### Prompt 1
In the passage on deep learning for IDSs, at what level does intrusion detection monitoring take place?

### Passage
______
Psychogyios K, Papadakis A, Bourou S, Nikolaou N, Maniatis A, Zahariadis T. Deep Learning for IDSs in Time Series Data. Encyclopedia. Available at: Accessed April 21, 2024.
Psychogyios, Konstantinos, Andreas Papadakis, Stavroula Bourou, Nikolaos Nikolaou, Apostolos Maniatis, Theodore Zahariadis. "Deep Learning for IDSs in Time Series Data" Encyclopedia, (accessed April 21, 2024).
Psychogyios, K., Papadakis, A., Bourou, S., Nikolaou, N., Maniatis, A., & Zahariadis, T. (2024, February 28). Deep Learning for IDSs in Time Series Data. In Encyclopedia.
Psychogyios, Konstantinos, et al. "Deep Learning for IDSs in Time Series Data." Encyclopedia. Web. 28 February, 2024.
Deep Learning for IDSs in Time Series Data

Classification-based intrusion detection systems (IDSs) use machine learning algorithms to classify incoming data into different categories based on a set of features. Even though classification-based IDSs are effective in detecting known attacks, they can be less effective in identifying new and unknown attacks that have a small correlation with the training dataset. On the other hand, anomaly detection-based approaches use statistical models and machine learning algorithms to establish a baseline of normal behavior and identify deviations from that baseline.

intrusion detection system deep learning time series forecasting

1. Introduction

The universality of the internet and computer networks has revolutionized the way we interact with each other, enabling information sharing and collaboration at an unprecedented scale. However, this pervasive connectivity has also created new opportunities for malicious actors to exploit vulnerabilities and gain unauthorized access to sensitive information [1]. As a result, the importance of effective intrusion detection systems cannot be overstated, and the need for proactive notification is emerging [2]. IDS stands for a hardware device or software application used to monitor and detect suspicious network traffic and potential security breaches flagging malicious activity. This monitoring takes place at the packet level and, thus, such a system can distinguish malicious from benign packets. Traditionally, this component has been implemented as a firewall and later as a rule-based expert system. Due to the rise in ML in recent years [3][4][5][6], state-of-the-art approaches are based on ML technologies applied to data logs from IDSs, to classify packets as suspicious or not [7][8][9][10][11].
______
### Prompt 2
Rewrite the records from the line holding "Close the Create knowledge dialog" through the end of the records, inclusive, with "row label" replaced by "column header" and nothing else changed. Leave the pictures out.
______
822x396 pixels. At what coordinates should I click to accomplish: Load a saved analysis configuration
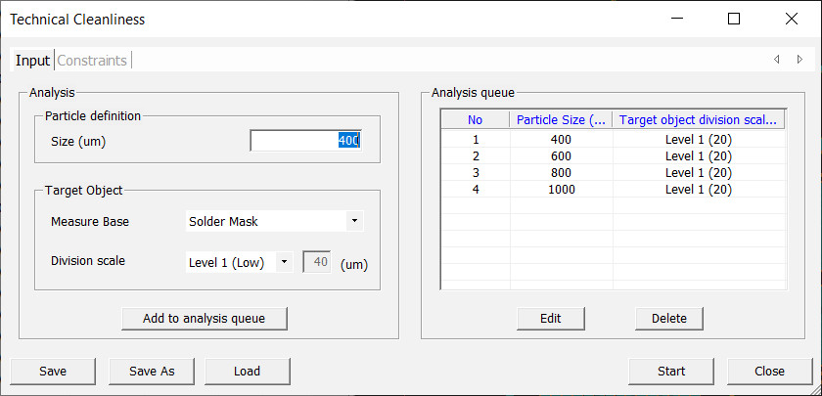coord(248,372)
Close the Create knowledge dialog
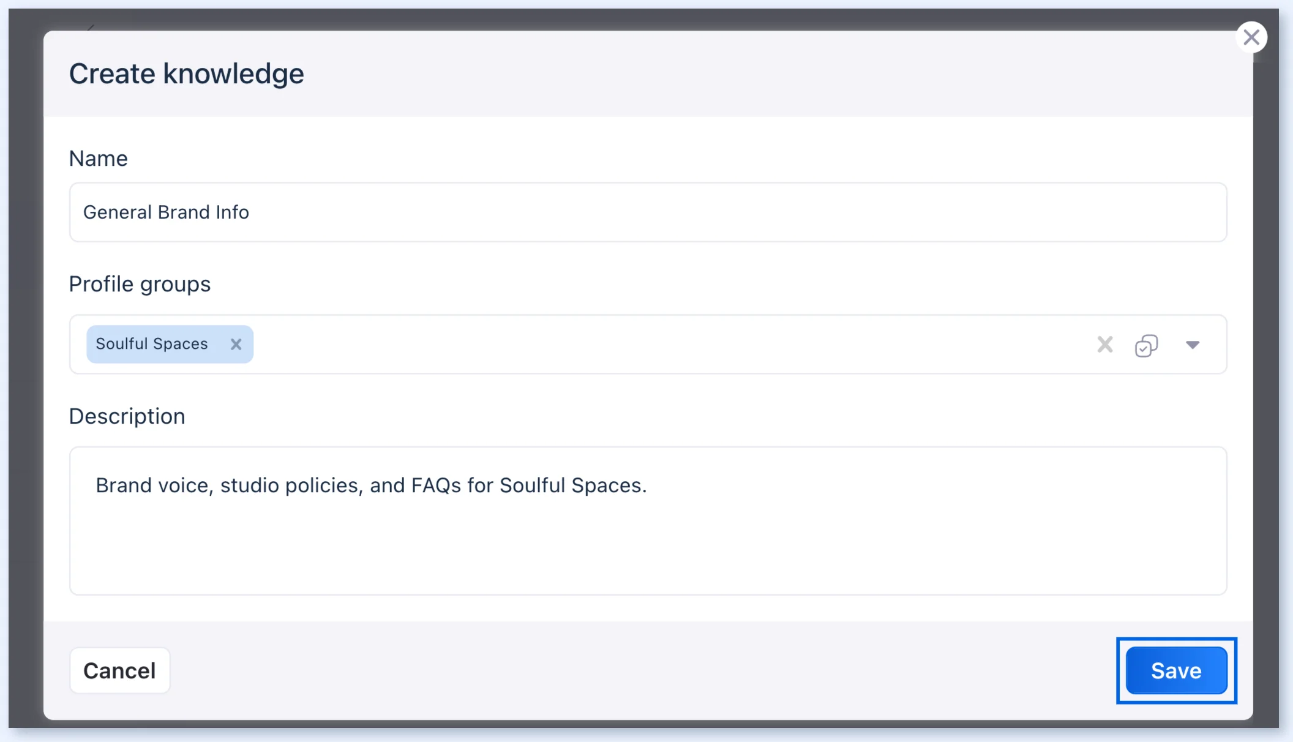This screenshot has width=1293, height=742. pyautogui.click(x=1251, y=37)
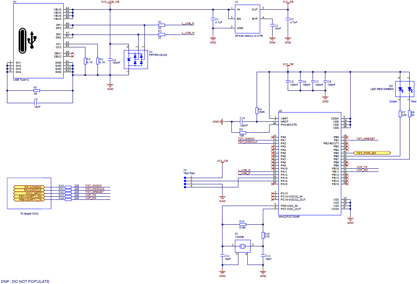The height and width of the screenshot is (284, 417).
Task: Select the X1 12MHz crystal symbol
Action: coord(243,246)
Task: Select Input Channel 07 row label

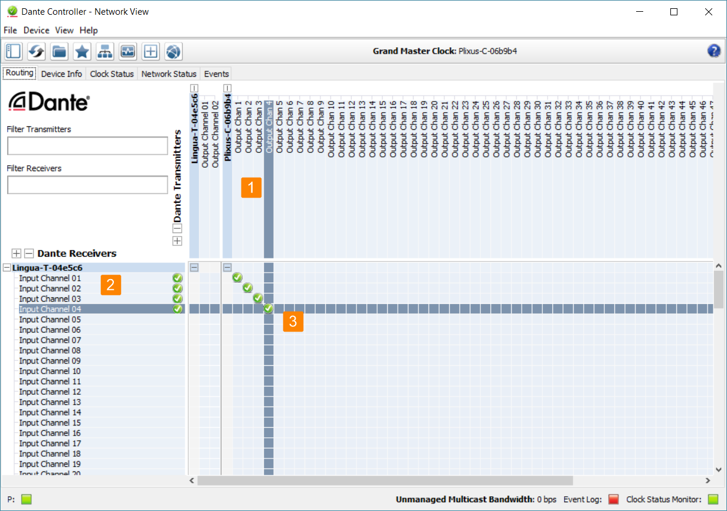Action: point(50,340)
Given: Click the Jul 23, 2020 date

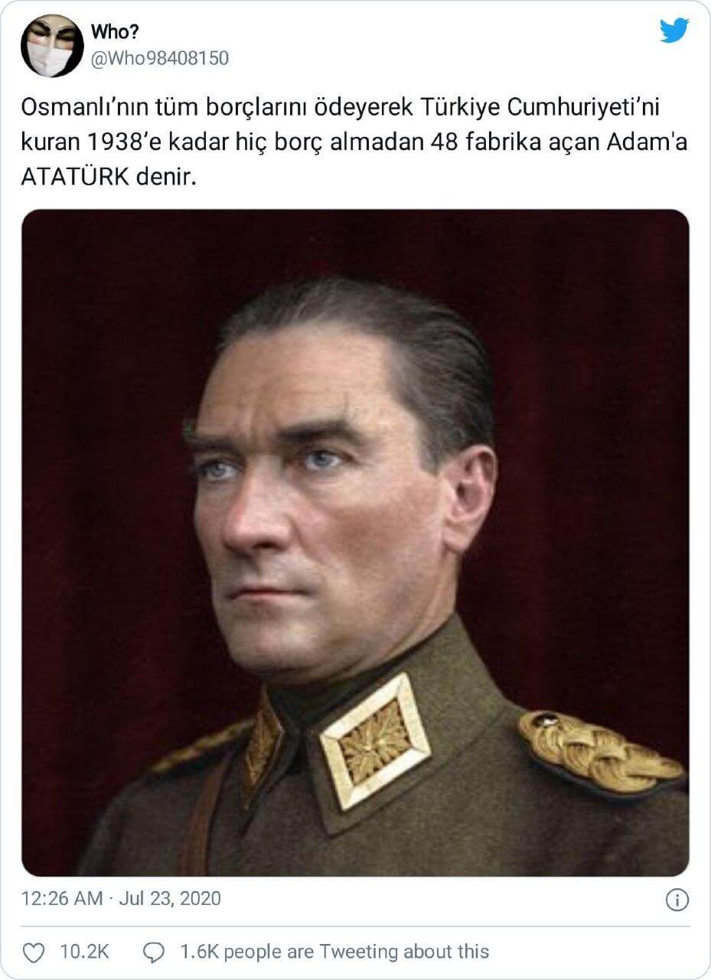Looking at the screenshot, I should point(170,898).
______
### Task response 1
At the packet level.

### Task response 2
Close the Create knowledge dialog
This screenshot has width=1293, height=742. pyautogui.click(x=1251, y=37)
The height and width of the screenshot is (284, 417).
Task: Select the X1 12MHz crystal symbol
Action: coord(243,246)
Task: Select Input Channel 07 column header

Action: point(50,340)
Given: Click the Jul 23, 2020 date

Looking at the screenshot, I should point(170,898).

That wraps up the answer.